The paper is well written, very clear. I am not an expert in this area, but it seems like a significant problem and a statistically solid approach.
Small comments: the paper may be more accessible if the authors add more intuition before some of the equations. For example the definition of \hat{E}_y on line 185 is confusing with the plus/minus symbol; it may be worth it to point out that this merely translates to picking the k largest values in X^Ty.
Line 157 speaks of Algorithm 2 for the first time. The authors should point out that this is the improved algorithm.
Often \mu and y are used interchangeably, this needs to be clarified.
Lemma 5.1: Is Sigma the covariance matrix of y? There is no definition of Sigma in the statement.
Sec 7.2: Its not clear whats the point of this section. The authors report some genes, but give no explanation of why that is an interesting result. Q2: Please summarize your review in 1-2 sentences
I think the paper has an statistically sound and computationally efficient approach to an important problem. Submitted by Assigned_Reviewer_31 Q1: Comments to author(s). First provide a summary of the paper, and then address the following criteria: Quality, clarity, originality and significance. (For detailed reviewing guidelines, see http://nips.cc/PaperInformation/ReviewerInstructions)
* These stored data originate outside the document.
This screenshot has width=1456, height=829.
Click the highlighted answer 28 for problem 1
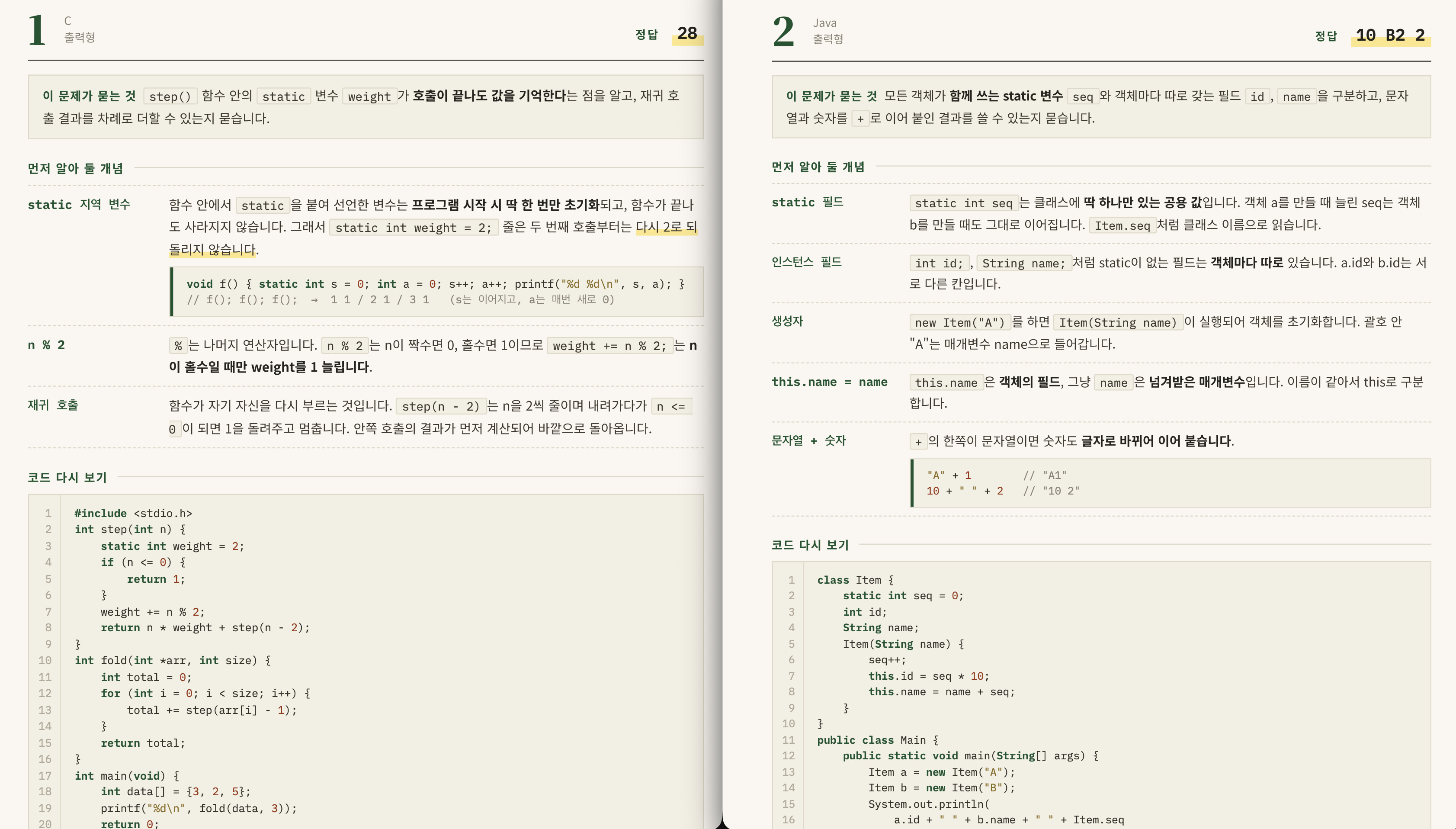687,34
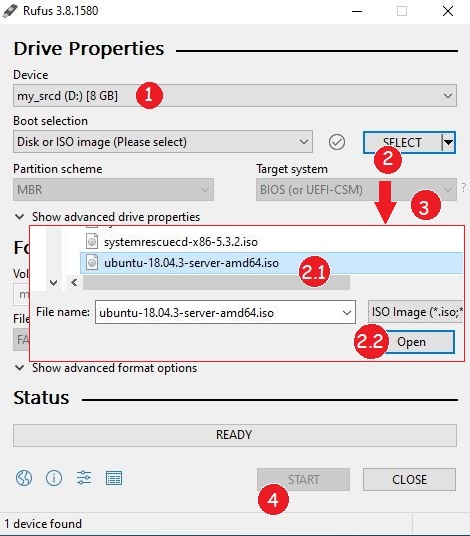470x536 pixels.
Task: Open language settings globe icon
Action: pos(24,478)
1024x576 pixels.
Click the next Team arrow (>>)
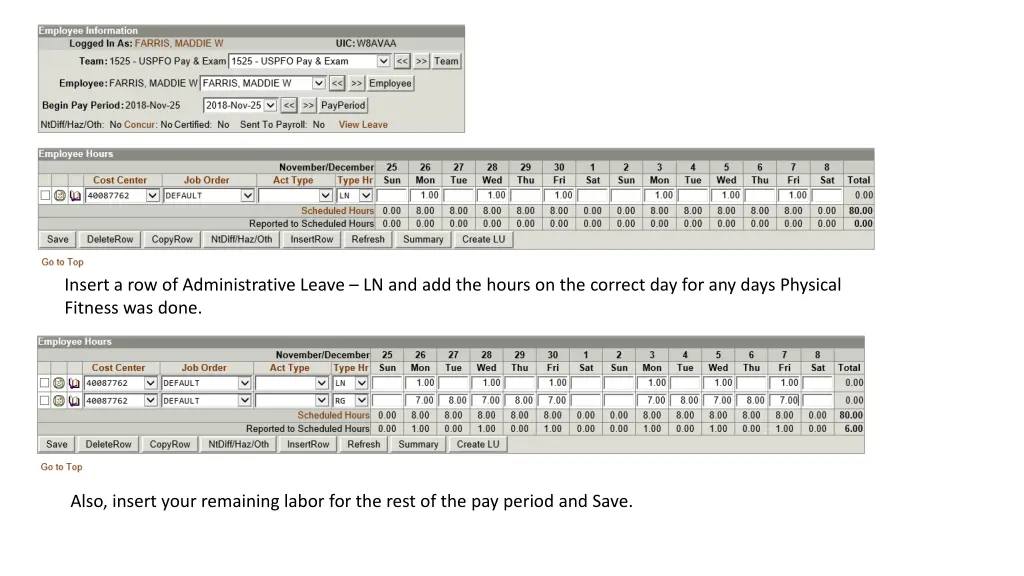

The purpose of this paper is to derive exact confidence intervals for linear regression coefficients post model selection. The authors first introduce the notation of the regression model under study and the marginal screening as one simple algorithm for variable selection. They illustrate empirically that the commonly used z-test interval is not correctly calibrated and thus not valid. The authors then construct the distribution of the target variable conditioned on the selection event, which leads to confidence intervals for, e.g., the marginal screening. Finally, the confidence intervals are studied empirically on two real-world datasets.
* Quality:
Overall the paper is technically sound. However, it fails to evaluate all strength and weaknesses of the proposed method. Specifically: - In hypothesis testing (confidence intervals), there is always the trade-off between type I and II error. The type I error is, unfortunately, not well-studied. This could be done, e.g., with simulated data where you have control over the ground truths (correlation between features and target label). - You state that the POSI [2] method is computational expensive and thus not applicable for d larger than 30. But that means that you can use POSI in Section 7.1 or study its behaviour on artificial data. - There are missing baselines: What is the performance (power and correctness) compared to other baselines as greedy algorithms, POSI,... mentioned in Section 2? - The depending on the number of dimensions and the coverage rate depending on n would also be worth to be studied.
* Clarity:
Overall, the paper is comprehensibly structured, but the context is often rarely described, which makes it hard to follow. Furthermore, some key concepts and notation are ambiguous or not introduced. Specifically, - The model is introduced immediately in the first sentence but the notation is actually formally defined in Section 3. At the first part some aspects are incompletely presented. E.g., what is the number of examples? What is \mu (in contrast to \mu(x))? - The notation for the observation and the noise free label is confusing: "(X^TX)^{−1} X^T\mu, which is the best linear predictor of \mu" (line 039) makes not really sense to me. Isn't \mu the best estimator for \mu? Do you mean "(X^TX)^{−1} X^T y" is the best predictor of \mu? The same holds for "\mu = X \beta^0". - \mu(x) is assumed to be arbitrary in the beginning but only the linear case is studied. To clarify things, why don't you restrict yourself to linear models at all? - While the need for variable selection is motivated the need of confidence intervals is not. Can you clarify this in more detail? - 7.1 studies the dependance between empirical and theoretical coverage. However, Section 7.2 present only one outcome of your method on the genomic dataset. What is the significance of that statement? Is that already known and does it confirm the correctness of your approach or is that a new outcome and gives new insight to the community? - "Z-test", "Adjusted", and "Nominal" in Figure 3 not introduced
* Originality:
The paper applies the idea of [12] to derive the exact distribution of the target variables by conditioning on the selection event to marginal screening.
* Significance:
The empirical study fails to evaluate all strength and weaknesses and the theoretical results are quite similar to [12].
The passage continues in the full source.